The collector’s coffee table centerpiece has been out of print for years. Now, it’s set to re-enter the cultural dialogue around sexual autonomy and pleasure

In 1992, Madonna released Sex—her 128-page coffee table book, wrapped in Mylar to resemble a condom, and stacked cover to cover with the Queen of Pop’s salacious wants and desires. “Love is something we make. Pass it on,” she writes on the book’s first page. “Everything you are about to see and read is a fantasy, a dream, pretend.”

What follows is a shockingly candid survey of sexual expression—especially coming from an artist with massive mainstream appeal—nearly a decade prior to the turn of the century. Sex compiles Steven Meisel’s now-iconic photographs: Madonna dressed in bondage gear, hitchhiking nude in Miami, embracing men and women alike in a variety of compromising scenes and positions; sometimes, she poses alongside others in celebrity circles, like supermodel Naomi Campbell, gay porn star Joey Stefano, socialite Tatiana von Fürstenberg, and rapper Ice Spice, her then-boyfriend. These images are bookended with words from Madonna herself, told through the perspective of Dita, her hypersexual alter-ego. “Do you feel that it is possible to experience pleasure and pain at the same time?” a line of text asks, above a print of Madonna, arched backwards over a pinball table. “Sure!” Dita responds. “That’s what ass fucking is all about.”
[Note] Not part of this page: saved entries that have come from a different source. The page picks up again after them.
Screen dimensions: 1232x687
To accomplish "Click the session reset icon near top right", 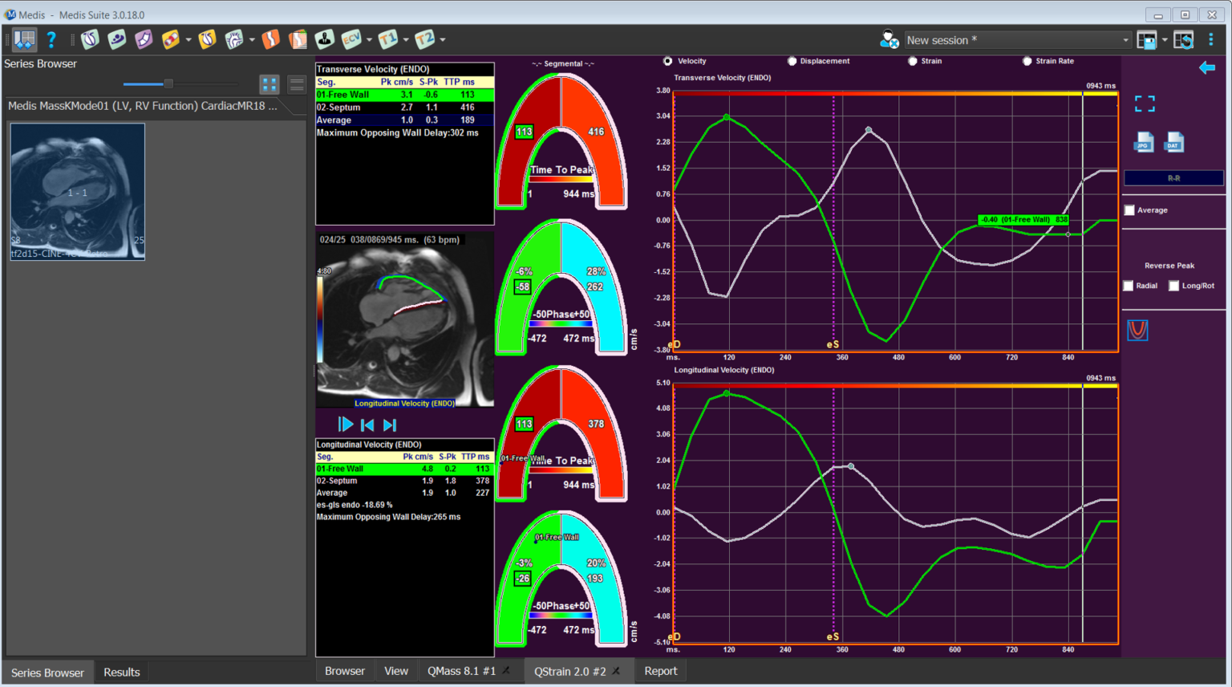I will 1185,39.
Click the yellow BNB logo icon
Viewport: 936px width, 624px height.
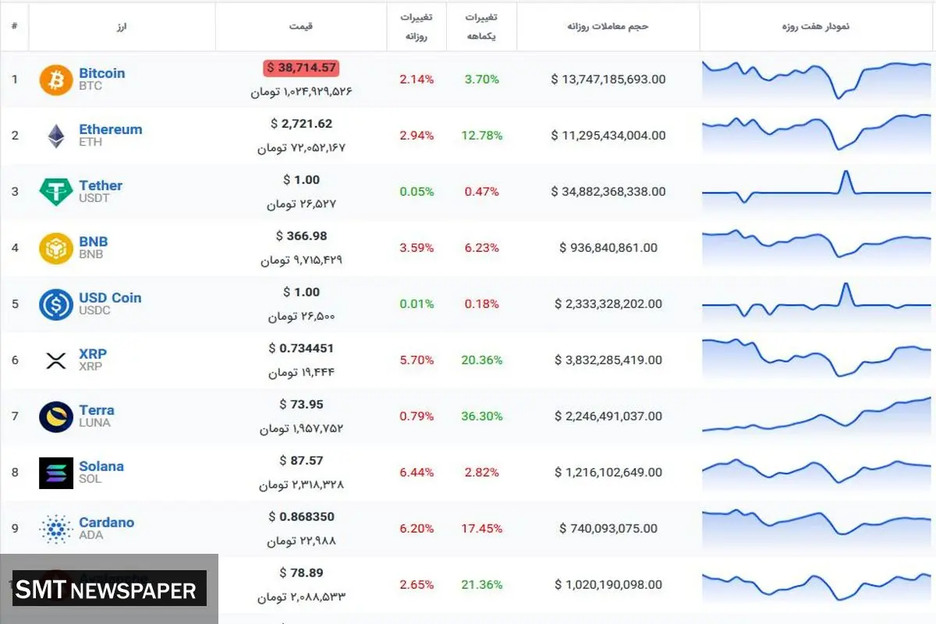click(x=56, y=248)
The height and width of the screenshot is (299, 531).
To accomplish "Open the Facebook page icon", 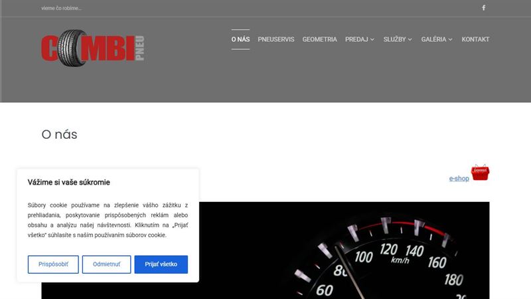I will point(484,8).

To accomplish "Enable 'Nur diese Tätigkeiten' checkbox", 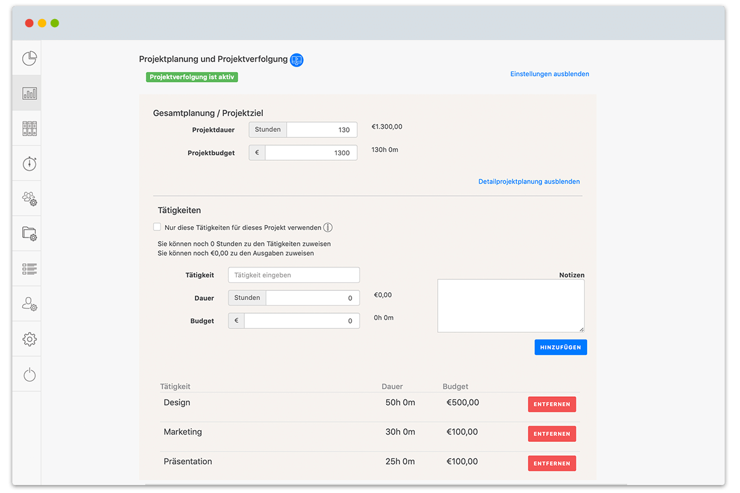I will [x=157, y=227].
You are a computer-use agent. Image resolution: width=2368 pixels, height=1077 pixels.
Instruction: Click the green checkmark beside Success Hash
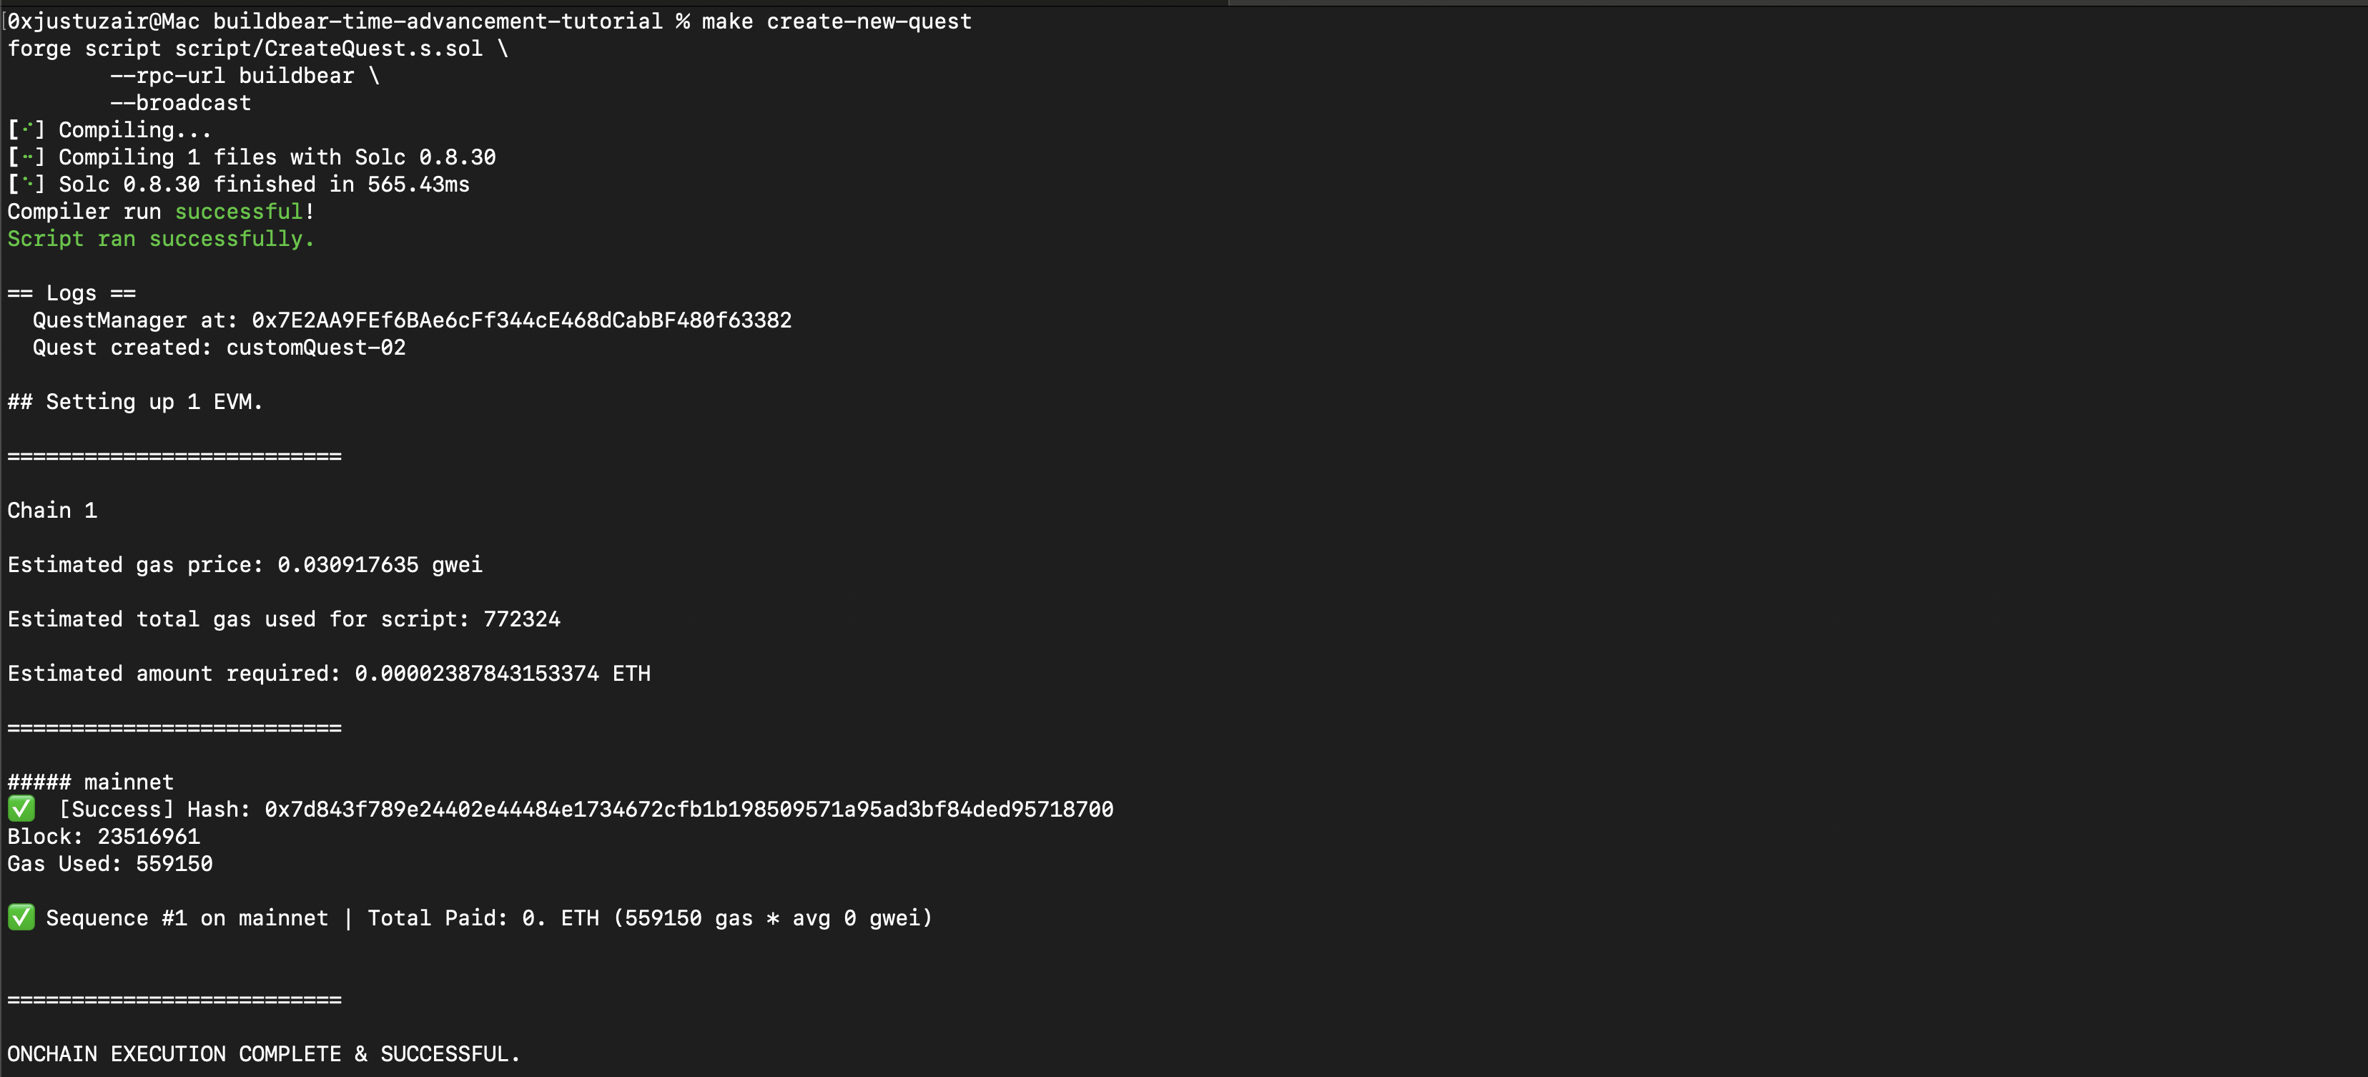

On its first day on the market, 150,000 copies of Sex sold; the book topped the New York Times’s Best Seller List for three weeks. It drew a call for boycott from Pope John Paul II, and the general ire of the conservative public. “America has become so repressed sexually,” Madonna responded in an interview that year. “Maybe that’s why people attach that stigma to me—‘How far will she go?’ Nobody asks Martin Scorsese how he’s going to top himself.”

“Maybe that’s why people attach that stigma to me—‘How far will she go?’ Nobody asks Martin Scorsese how he’s going to top himself.”

Despite the instant uproar it invoked, Sex achieved cult status for its liberating approach to often-taboo subjects—kink, non-heteronormative relationships, female pleasure, and so on. In many instances, it’s educational, with Madonna and Dita urging readers to use protection (nodding to the AIDS epidemic), as well as reframing conversations around sexual autonomy (“the definition of S&M [is] that you let someone hurt you who you know would never hurt you”), and the nuances of consent. (“You have an unspoken agreement between you that this is the dialogue you have, an unconscious agreement.”)

Sex is a highly-coveted collector’s item, as it’s been out of print for years. But today, Saint Laurent announced a re-edition of the groundbreaking work, conceived by Rive Droit in collaboration with Madonna and Anthony Vaccarello. In celebration of the launch, Saint Laurent will appear at Art Basel Miami, presenting the book’s images in large-format from a temporary beachfront gallery. “Sex remains a seminal artifact of culture and style, having paved the way for countless artists,” reads an announcement from the label.

Sex, then, is set to re-enter the cultural dialogue. It’ll take on entirely new meaning—reflecting broadly shifting attitudes toward sex and relationships, an increasingly polarized climate, and Madonna’s own dynamic legacy. (Just last month, at 64, the artist seemingly came out via TikTok, after being widely accused of ‘queerbaiting’ for years, with critics citing the infamous kisses she shared with Britney Spears and Christina Aguilera at the 2003 VMAs.) Of course, anything once radical is bound to lose some of its world-changing weight—that’s by virtue of the fact that it changed the world to begin with. Madonna, hand in hand with her privileged position within the entertainment industry, was allowed to publish a text that legitimately disrupted American mores. It’s come around to provoke once again, this time from the heights of sexual canon.

Saint Laurent’s Art Basel gallery will be open to the public from November 29 to December 4.